角から指示のあった通りに出る。通りの少し遠くの真ん中で何かが白い煙を上げている。敵はどうやら、建物の屋上や上階から銃撃しているようだ。
エリクソン曹長が無線を入れる。
「トーチ3。通りまで出た。味方の位置を教えてくれ」
『こちらドラゴンフライ3。あぁ、君たちの姿を確認した。君たちから見て左側だ』
「了解した。接近する」
俺達は肩に力を入れ、ライフルを構えながら通りをゆっくりと進む。
途中、右手側から銃撃が来た。反射的に身をかがめ、弾丸は俺たちの誰にも当たらなかった。敵の姿は見えなかったが、銃撃がきたと思われる建物に、皆が数発ほど撃ち込みながら足を止めない。

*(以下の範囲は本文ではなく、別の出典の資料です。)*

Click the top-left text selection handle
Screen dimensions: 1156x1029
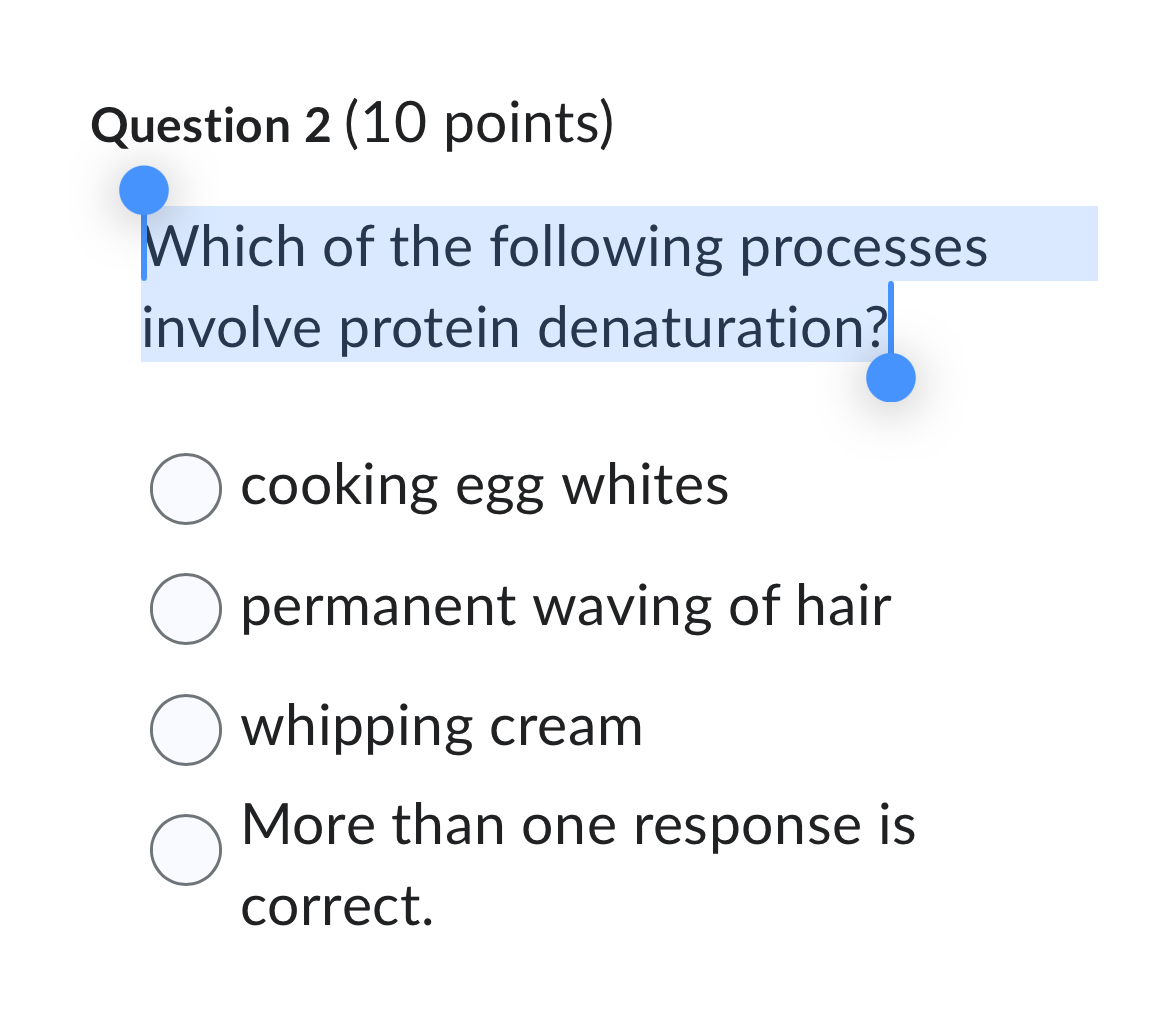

近くの商店の前を通り過ぎた時、商店に人影が見えた。思わず全員が銃口を向けるが、分断されたと思われる海兵隊だとわかると引き金から指を離す。
「撃つなっ!」
海兵隊の一人が叫ぶ。俺達はすぐさま商店に飛び込み、すぐに入り口の壁に張り付く。店内を再度一瞥するが、海兵隊は二人しかいない。
「第75レンジャー・トーチ3。エリクソン曹長です」
「第23海兵師団所属、ロード4のハリソン中尉だ」
細い顔つきの海兵隊がいう。年の瀬から30代前半だろう。
「同じくガナー伍長です」
隣にいた少し背の低い男がいう。こちらは多分、俺よりも若い。
ハリソン中尉は商店の入り口に移動し、通りの交差点を指差す。
覗くと、交差点のど真ん中でフロントから白い煙を上げているハンヴィーが見える。煙の正体は海兵隊のハンヴィーだったようだ。
「状況を教えてくださいっ!」
「隊が分断されたっ! 奇襲を受けて私の乗っていた車両が行動不能になったっ! まだ中に二人いるっ!」
「さらに部隊が機銃掃射を受けました。自分は退避していた所、中尉に救われましたっ!」
ガナーが付け加える。
ハンヴィーの奥を覗くと、分断されたと思われる海兵隊が応戦しているのが見えた。
「仲間を救うぞっ! お前ら、いいなっ!」
エリクソン曹長の声で俺達は商店を出た。敵の攻撃はより一層激しくなる。建物の物影から物影へと縫うように移動し、通りのハンヴィーへと向かう。